Dr. Bruce Chau of Berkeley, Michigan, says this case is just one of many reasons patients need to beware when booking both low-cost domestic procedures as well as plastic surgery tourism packages.
“With foreign plastic surgery tourism, it’s difficult to know who exactly is performing your surgery, and how qualified they really are,” Chau says. “Add to that a language barrier, and you could end up at one of these salons, risking your life to save a few hundred dollars.”
Though these illegal practices are becoming increasingly common in the United States, Chau says they are a lot easier to verify if the patient does the research.
“Domestically, you have the benefit of state licensing boards and board-certification programs,” Chau says. “If you’re uncertain about a doctor’s qualifications, you can look up his license and certifications in multiple places. Overseas there may not be the same standards in place, or there may simply not be an easy way to check on those standards, even if they do exist.”

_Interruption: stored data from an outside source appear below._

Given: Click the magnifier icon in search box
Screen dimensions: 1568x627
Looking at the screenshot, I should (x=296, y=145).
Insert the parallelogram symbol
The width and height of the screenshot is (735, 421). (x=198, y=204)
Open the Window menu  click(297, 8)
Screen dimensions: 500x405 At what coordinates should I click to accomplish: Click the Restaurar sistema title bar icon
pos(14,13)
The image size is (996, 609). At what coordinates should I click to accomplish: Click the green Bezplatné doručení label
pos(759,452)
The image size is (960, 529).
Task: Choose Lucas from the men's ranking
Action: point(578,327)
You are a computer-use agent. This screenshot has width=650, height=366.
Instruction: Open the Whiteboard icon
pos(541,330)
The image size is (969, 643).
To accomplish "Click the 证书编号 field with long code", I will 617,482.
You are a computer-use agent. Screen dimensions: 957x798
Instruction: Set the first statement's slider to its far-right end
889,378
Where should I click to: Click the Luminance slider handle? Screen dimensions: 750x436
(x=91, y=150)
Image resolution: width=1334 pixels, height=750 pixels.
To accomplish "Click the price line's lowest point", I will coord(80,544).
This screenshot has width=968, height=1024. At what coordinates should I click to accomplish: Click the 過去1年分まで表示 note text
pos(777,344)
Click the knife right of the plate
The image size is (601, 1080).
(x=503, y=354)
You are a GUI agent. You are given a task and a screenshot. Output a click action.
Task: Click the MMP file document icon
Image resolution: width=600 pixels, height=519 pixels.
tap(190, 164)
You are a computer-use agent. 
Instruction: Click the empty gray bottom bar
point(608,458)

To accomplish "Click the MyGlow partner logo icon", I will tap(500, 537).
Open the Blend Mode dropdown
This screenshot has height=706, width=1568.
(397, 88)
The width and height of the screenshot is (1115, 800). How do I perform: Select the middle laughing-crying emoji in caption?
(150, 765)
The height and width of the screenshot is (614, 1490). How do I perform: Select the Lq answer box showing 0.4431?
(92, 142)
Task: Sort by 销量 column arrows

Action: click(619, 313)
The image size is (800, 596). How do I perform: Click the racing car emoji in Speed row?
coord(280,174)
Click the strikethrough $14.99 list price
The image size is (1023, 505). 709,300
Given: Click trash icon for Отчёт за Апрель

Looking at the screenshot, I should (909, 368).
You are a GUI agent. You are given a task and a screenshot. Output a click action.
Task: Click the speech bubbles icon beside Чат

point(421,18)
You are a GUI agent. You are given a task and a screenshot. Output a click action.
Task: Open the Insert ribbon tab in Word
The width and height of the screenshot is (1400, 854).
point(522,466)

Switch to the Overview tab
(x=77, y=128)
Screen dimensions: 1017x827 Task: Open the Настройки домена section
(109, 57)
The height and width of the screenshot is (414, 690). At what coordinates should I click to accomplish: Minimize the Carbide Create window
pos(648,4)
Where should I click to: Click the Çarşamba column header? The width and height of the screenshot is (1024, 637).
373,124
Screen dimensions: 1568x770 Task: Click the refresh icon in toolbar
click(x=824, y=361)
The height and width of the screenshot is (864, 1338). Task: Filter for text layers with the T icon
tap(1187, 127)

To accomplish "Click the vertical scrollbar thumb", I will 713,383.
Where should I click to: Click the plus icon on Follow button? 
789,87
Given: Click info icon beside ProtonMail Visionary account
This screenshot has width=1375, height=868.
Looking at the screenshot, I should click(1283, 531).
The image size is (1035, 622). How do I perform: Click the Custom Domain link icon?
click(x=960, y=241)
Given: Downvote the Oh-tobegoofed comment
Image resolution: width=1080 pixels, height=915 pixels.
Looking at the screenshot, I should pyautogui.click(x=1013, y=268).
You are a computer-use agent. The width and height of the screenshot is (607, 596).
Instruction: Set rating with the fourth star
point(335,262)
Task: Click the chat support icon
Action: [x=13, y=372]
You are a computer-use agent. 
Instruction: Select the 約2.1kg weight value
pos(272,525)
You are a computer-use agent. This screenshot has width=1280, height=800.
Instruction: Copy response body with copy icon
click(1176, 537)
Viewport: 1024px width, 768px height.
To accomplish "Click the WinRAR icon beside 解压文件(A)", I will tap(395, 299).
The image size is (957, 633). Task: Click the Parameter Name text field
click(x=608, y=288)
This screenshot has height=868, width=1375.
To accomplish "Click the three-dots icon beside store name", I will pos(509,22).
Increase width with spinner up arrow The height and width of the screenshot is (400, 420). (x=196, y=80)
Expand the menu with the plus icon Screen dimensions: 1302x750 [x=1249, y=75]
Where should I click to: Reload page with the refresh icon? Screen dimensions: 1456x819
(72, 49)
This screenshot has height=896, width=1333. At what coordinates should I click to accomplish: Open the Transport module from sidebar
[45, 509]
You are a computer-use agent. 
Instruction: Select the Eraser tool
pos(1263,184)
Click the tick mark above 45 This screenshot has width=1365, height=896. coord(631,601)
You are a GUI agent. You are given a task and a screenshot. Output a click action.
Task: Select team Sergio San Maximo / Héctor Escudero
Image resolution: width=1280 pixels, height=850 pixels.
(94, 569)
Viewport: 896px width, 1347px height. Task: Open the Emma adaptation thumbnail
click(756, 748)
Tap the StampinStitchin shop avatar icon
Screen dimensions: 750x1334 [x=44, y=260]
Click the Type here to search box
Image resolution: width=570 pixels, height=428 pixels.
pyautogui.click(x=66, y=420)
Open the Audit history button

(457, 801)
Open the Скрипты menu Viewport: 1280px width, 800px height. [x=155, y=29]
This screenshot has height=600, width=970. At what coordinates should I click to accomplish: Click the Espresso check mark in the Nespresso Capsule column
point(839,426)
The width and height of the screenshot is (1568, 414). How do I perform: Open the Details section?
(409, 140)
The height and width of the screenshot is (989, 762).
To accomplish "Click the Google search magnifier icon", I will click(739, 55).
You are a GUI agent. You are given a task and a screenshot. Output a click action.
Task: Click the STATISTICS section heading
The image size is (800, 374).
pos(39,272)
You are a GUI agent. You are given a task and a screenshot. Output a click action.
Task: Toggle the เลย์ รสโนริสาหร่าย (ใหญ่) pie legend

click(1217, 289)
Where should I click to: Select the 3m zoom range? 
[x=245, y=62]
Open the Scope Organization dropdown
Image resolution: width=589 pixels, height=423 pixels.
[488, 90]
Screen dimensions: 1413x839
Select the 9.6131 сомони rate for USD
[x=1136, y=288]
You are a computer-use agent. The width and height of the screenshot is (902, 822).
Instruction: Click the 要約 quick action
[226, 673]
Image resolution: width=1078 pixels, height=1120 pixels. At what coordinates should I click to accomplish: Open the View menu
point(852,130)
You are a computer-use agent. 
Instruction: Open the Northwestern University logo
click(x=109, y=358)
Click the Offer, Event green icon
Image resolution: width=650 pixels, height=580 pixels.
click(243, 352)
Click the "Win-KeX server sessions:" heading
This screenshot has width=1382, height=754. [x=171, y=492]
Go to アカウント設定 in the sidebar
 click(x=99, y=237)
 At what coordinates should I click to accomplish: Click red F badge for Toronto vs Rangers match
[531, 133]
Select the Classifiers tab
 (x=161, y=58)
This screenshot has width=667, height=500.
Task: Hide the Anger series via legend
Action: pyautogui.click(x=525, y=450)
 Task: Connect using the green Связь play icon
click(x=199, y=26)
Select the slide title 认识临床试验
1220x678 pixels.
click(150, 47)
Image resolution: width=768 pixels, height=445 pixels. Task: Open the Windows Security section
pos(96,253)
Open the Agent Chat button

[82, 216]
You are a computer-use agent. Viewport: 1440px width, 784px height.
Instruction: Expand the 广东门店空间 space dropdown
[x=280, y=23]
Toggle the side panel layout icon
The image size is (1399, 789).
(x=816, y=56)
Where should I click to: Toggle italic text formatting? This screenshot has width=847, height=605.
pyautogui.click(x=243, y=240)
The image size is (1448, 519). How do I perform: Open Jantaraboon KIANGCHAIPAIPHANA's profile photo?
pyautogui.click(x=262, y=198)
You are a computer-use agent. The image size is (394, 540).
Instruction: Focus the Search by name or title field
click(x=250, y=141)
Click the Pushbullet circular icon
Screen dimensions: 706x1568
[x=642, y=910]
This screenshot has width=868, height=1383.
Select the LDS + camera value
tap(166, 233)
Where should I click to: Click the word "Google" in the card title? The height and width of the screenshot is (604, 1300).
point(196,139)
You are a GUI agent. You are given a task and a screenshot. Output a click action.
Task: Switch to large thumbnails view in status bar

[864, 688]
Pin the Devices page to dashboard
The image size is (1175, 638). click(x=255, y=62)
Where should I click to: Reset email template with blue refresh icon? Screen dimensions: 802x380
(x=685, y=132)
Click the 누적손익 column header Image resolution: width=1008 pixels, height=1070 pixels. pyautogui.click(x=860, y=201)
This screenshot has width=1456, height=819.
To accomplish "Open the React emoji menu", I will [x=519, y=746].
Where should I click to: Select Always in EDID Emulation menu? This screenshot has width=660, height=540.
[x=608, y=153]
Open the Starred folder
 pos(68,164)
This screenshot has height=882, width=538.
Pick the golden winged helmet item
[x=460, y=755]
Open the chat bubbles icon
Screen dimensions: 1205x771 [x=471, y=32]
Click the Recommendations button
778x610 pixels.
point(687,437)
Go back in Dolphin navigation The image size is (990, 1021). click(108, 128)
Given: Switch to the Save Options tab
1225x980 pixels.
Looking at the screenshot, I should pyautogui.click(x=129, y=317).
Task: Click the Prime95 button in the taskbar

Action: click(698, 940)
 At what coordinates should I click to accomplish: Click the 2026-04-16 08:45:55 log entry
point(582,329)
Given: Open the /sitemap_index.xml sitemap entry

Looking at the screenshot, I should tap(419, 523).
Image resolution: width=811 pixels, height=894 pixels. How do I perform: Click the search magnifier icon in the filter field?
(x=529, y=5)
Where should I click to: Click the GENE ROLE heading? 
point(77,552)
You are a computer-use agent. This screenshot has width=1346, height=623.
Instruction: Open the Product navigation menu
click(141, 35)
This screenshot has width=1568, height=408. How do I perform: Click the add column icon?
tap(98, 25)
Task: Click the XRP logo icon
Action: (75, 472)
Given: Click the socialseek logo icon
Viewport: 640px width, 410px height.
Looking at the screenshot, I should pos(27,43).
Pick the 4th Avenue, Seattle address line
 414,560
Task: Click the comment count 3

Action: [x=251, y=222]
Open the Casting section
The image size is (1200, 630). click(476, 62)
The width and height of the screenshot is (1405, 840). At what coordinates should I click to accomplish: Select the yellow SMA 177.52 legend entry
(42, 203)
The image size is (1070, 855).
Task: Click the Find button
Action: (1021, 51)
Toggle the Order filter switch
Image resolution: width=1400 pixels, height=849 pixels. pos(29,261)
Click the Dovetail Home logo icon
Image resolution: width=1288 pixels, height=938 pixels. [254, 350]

As for Lee, she and many of her associates, including drug suppliers and staff members of the salon, were arrested and are now facing a list of charges stemming from an alleged 353 illegally performed procedures.
“It’s great to see other countries taking the dangers associated with these illegal operations so seriously,” says Chau, “but the fact that it went on for two years shows that there’s still a lot of work to be done.”